SOAL TERTULIS
Tolong ketik ulang bagian teks tentang Megawati dan Joko Widodo, mulai dari "Terimakasih Ibu Mega" dan berakhir pada "lagi Joko Widodo.", tanpa mengubah satu huruf pun.

SUMBER
#####

Terimakasih Ibu Mega
(Dr. Syahganda Nainggolan, Sabang Merauke Circle)
Megawati Sukarnoputri perlu diberikan penghargaan terbesar di awal tahun ini. Keberanian beliau dalam bersikap atas hubungannya dengan Joko Widodo harus diacungkan jempol. Selama ini kaum oposisi dan mayoritas rakyat berharap tentang kepastian itu; apakah Jokowi masih di bawah naungan PDIP atau dilepas? Akhirnya dalam ulang tahun PDIP ke 51 lalu, Mega tidak mengundang lagi Joko Widodo.
Keputusan Megawati terhadap Joko Widodo ini merupakan sebuah konsekuensi dari memburuknya hubungan mereka setahun belakangan ini. Megawati berharap Jokowi adalah petugas partainya, yang berarti tumbuh, besar dan mati bersama PDIP. Namun, sejak setahun belakang, Jokowi terlihat ingin menunjukkan dirinya lebih besar dari pada PDIP dan Megawati. Langkah-langkah itu awalnya diperlihatkan melalui upaya pembentukan koalisi partai pendukungnya, yakni Golkar, PPP dan PAN. Koalisi itu disebut Koalisi Indonesia Bersatu (KIB). Padahal urusan parpol dan pencapresan, yang kemudian dikenal sebagai istilah cawe-cawe, adalah wilayah ketua umum partai bukan Jokowi. Dan Jokowi tidak meminta ijin Megawati.

#####

CUPLIKAN DATA
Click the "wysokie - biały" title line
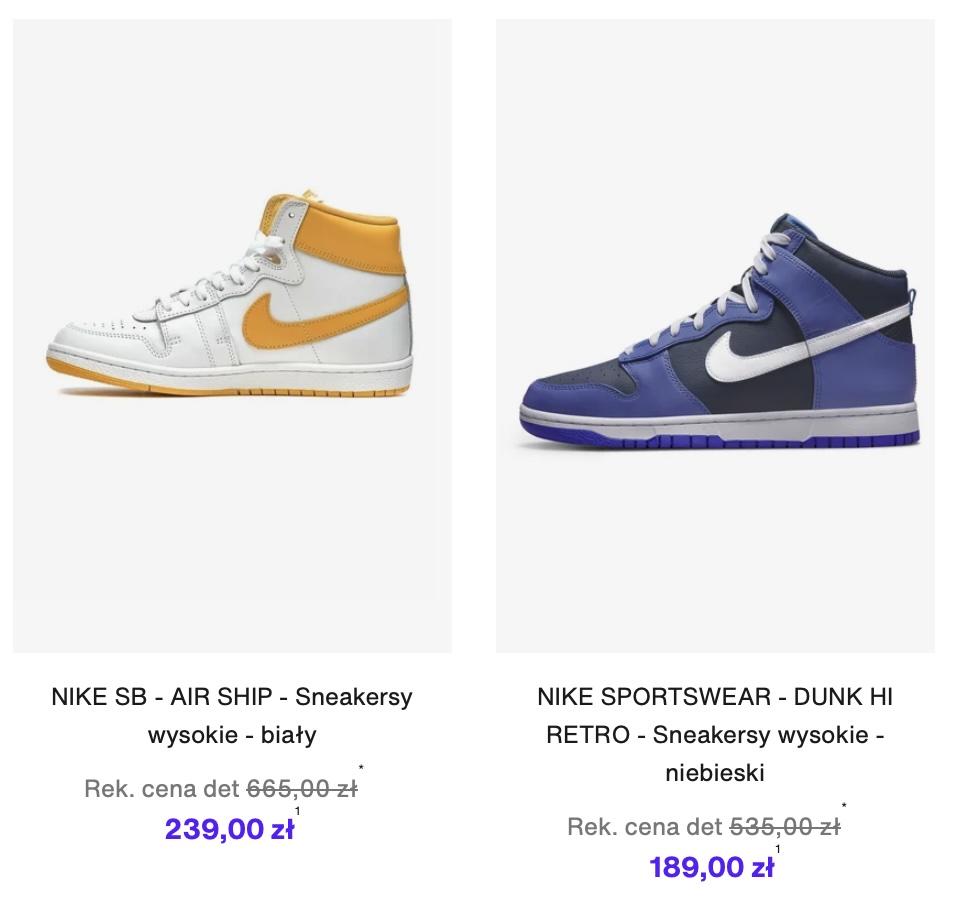The height and width of the screenshot is (902, 965). coord(232,735)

#####

JAWABAN
Terimakasih Ibu Mega
(Dr. Syahganda Nainggolan, Sabang Merauke Circle)
Megawati Sukarnoputri perlu diberikan penghargaan terbesar di awal tahun ini. Keberanian beliau dalam bersikap atas hubungannya dengan Joko Widodo harus diacungkan jempol. Selama ini kaum oposisi dan mayoritas rakyat berharap tentang kepastian itu; apakah Jokowi masih di bawah naungan PDIP atau dilepas? Akhirnya dalam ulang tahun PDIP ke 51 lalu, Mega tidak mengundang lagi Joko Widodo.